:: Task statement ::
Copy the entries below exactly; any picture among them should be left out.

[Collected data entries]
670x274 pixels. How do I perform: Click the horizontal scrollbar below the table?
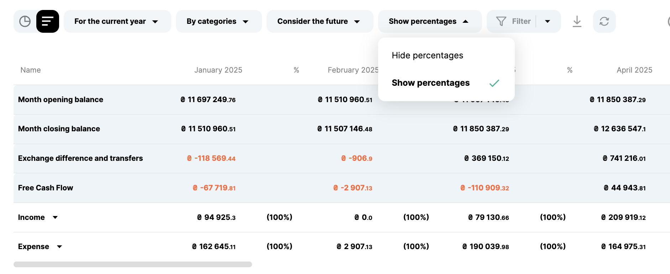[x=132, y=264]
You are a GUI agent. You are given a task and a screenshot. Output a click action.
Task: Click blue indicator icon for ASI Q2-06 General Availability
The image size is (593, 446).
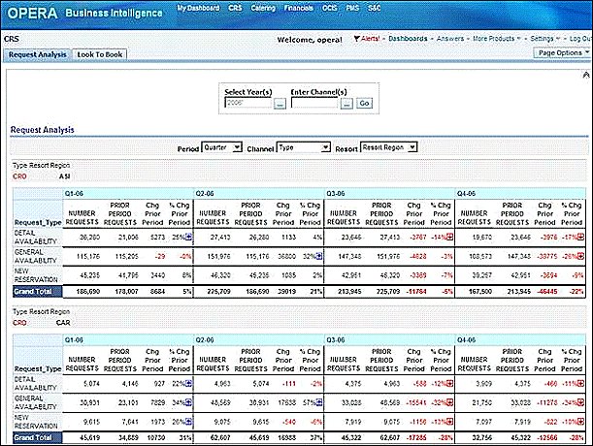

:: Worked solution ::
670x274 pixels. How do I perform: Click the horizontal scrollbar below the table?
[x=132, y=264]
You are a GUI agent. You are given a task and a screenshot. Output a click action.
Task: Click blue indicator icon for ASI Q2-06 General Availability
The image size is (593, 446).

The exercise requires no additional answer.